DATA:
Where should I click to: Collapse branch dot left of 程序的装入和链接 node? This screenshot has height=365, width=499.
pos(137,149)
...
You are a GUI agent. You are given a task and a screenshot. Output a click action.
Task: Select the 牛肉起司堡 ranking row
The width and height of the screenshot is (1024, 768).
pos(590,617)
---
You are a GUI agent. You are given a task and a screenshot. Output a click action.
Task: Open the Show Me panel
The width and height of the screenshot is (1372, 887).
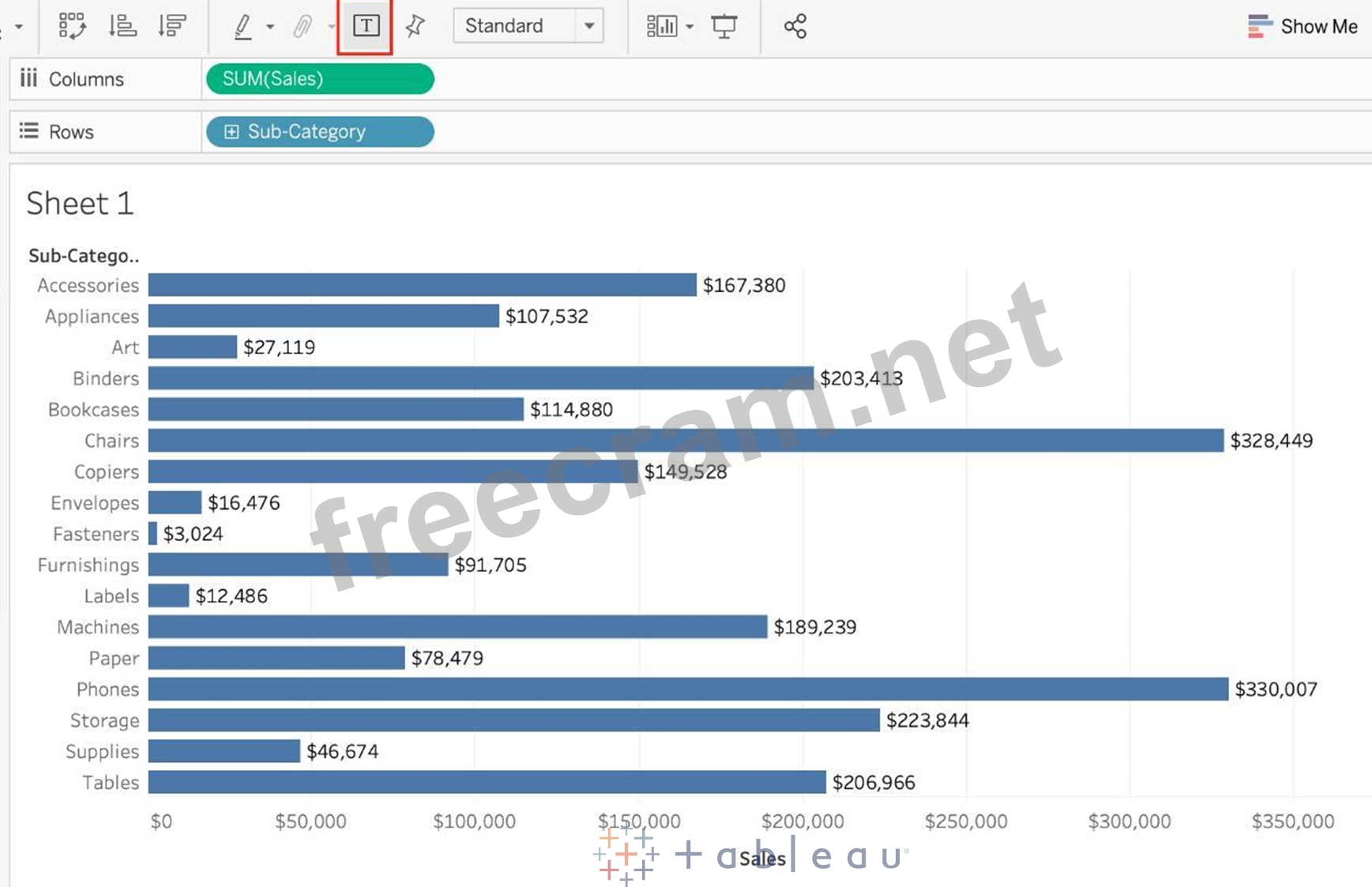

WHAT THIS TASK INVOLVES: Every line above from the line with "Task: Open the Show Me panel" to the line with "The width and height of the screenshot is (1372, 887)." is wanted, ends included; write them out exactly and add no other line.

EXERCISE ANSWER:
Task: Open the Show Me panel
The width and height of the screenshot is (1372, 887).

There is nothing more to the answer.